Exporting tags, product IDs, and collections
Three things people search for constantly, and how to actually get each:
- Tags: these ARE in the plain export, in the “Tags” column, comma-separated per product. No workaround needed.
- Product IDs: not in the plain CSV. To get numeric IDs, use the Shopify GraphQL or REST Admin API, or an export app that adds an ID column. For a quick one-off, the bulk editor URL of a product shows its ID.
- Collections: export collections separately from the Collections page, or use an export app that joins products to their collections in one file.
If you need product IDs and collections together with tags in a single file, the native export will not get you there. That is the line where a dedicated export app or a short API script earns its place.

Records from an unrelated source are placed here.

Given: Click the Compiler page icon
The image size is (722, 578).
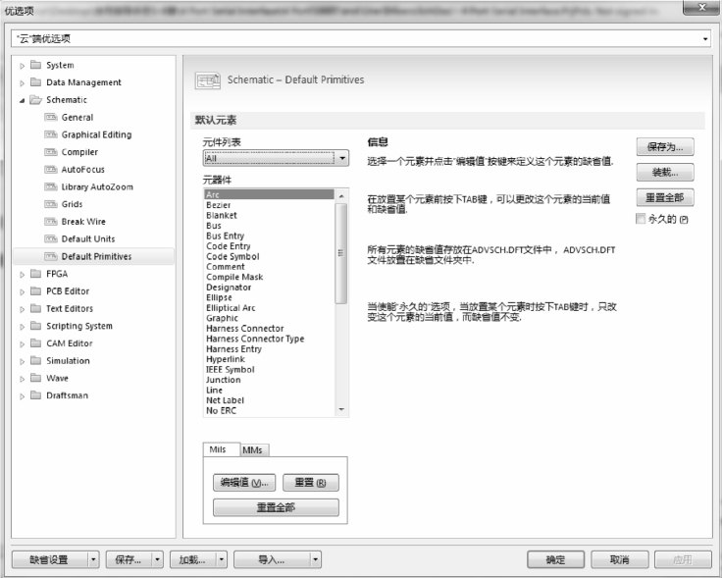Looking at the screenshot, I should pos(52,153).
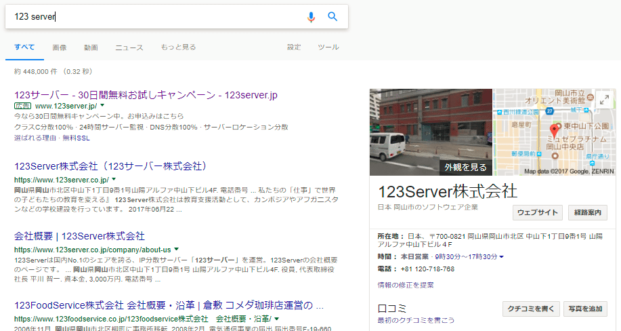Open dropdown arrow next to 123foodservice.co.jp URL
The height and width of the screenshot is (331, 621).
click(x=277, y=318)
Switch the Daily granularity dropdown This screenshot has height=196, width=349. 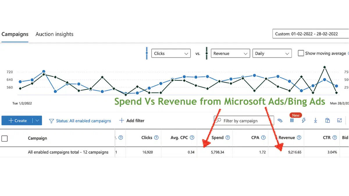click(x=272, y=53)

How to export a filtered set of products
You rarely want every product. The trick most people miss: filter or search FIRST in the Products list, then choose “Current search” in the export dialog. Filter by vendor, product type, tag, status, or collection, then export only that view.
This is the cleanest free way to export, say, just your “summer” tagged products or one vendor’s catalog. Build the filter, confirm the count, then export the current search. Simple, and it saves you slicing a giant CSV by hand later.

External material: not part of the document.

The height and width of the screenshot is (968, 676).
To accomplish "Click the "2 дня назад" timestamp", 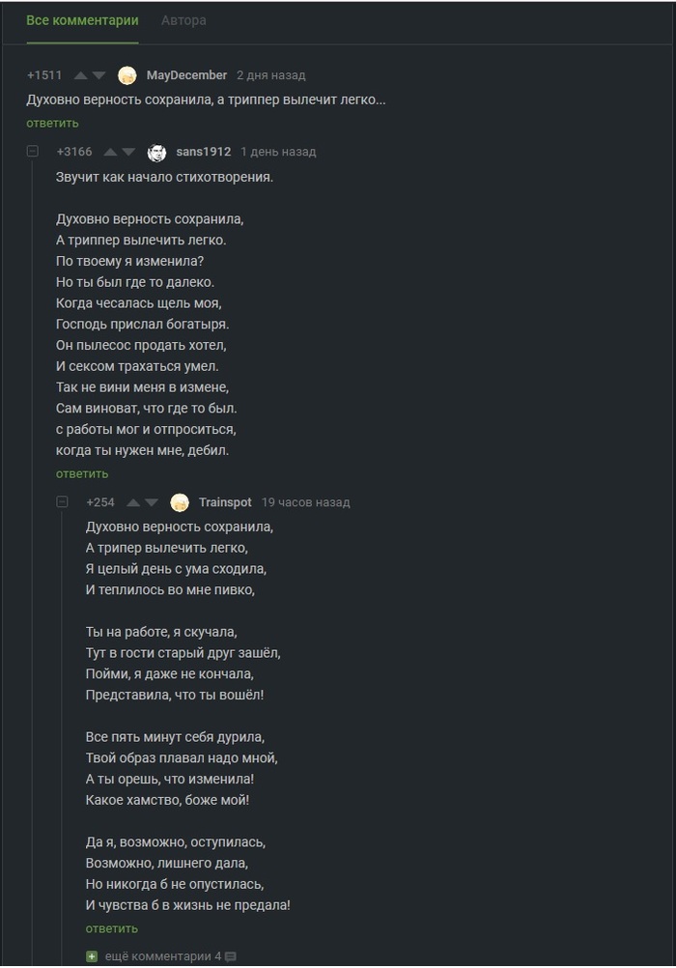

Planning a bigger catalog change after the export? If you are about to restructure colors into separate products, read up first: our guides on splitting products into separate listings and keeping them linked with combined listings swatches save a lot of rework. And if image management is the real goal, Rubik Variant Images handles per-variant photos without touching your CSV.
Validate the file before you reuse it
Here is a step that saves real pain. Before you re-import an exported CSV or hand it to a tool, validate it. Shopify exports occasionally carry broken rows, encoding quirks, or curly quotes that choke an import. One bad row can fail a whole batch.
Run the file through our free Shopify CSV validator to catch structural problems before they bite. And if you are building an import file from scratch instead of editing an export, the product CSV generator gives you a clean, correctly formatted template to start from.
One more reason to export regularly: it is a backup. Before any bulk edit or a big app install, a fresh product CSV is the cheapest insurance you can buy. The day an edit goes sideways, you will be glad it exists.
Frequently asked questions
How do I export products from Shopify as a CSV?
Go to Products in admin, click Export, choose your scope (all, current search, or selected), pick “Plain CSV file”, and click Export. For large catalogs Shopify emails the file to your account email rather than downloading it instantly.
Does the Shopify export include collections?
No. The standard product CSV does not include which collections each product belongs to. Export collections separately from the Collections page, or use an export app that joins products to their collections in a single file.
How do I export products with their product IDs?
The plain CSV uses handles, not numeric product IDs. To get IDs, use the Shopify GraphQL or REST Admin API, or an export app that adds an ID column. For a single product, its ID appears in the bulk editor URL.
Can I export only certain products?
Yes. Filter or search the Products list first (by vendor, type, tag, status, or collection), then choose “Current search” in the export dialog. Only the filtered set exports, which beats slicing a full-catalog CSV by hand.
Are metafields included in the export?
No. Custom metafield data is not in the plain CSV export. You need an app that supports metafield export or the Admin API to pull metafield values out of Shopify.
Related reading
- How to export product images from Shopify
- Shopify file storage limits
- Best Shopify combined listings apps 2026
- How to split products into separate listings
- Rubik Variant Images for per-variant photos
So the native export is fine for a clean Shopify-to-Shopify move. The day you need IDs, collections, and metafields in one file, reach for an app or the API. Match the tool to the job, and stop fighting a 40-column CSV.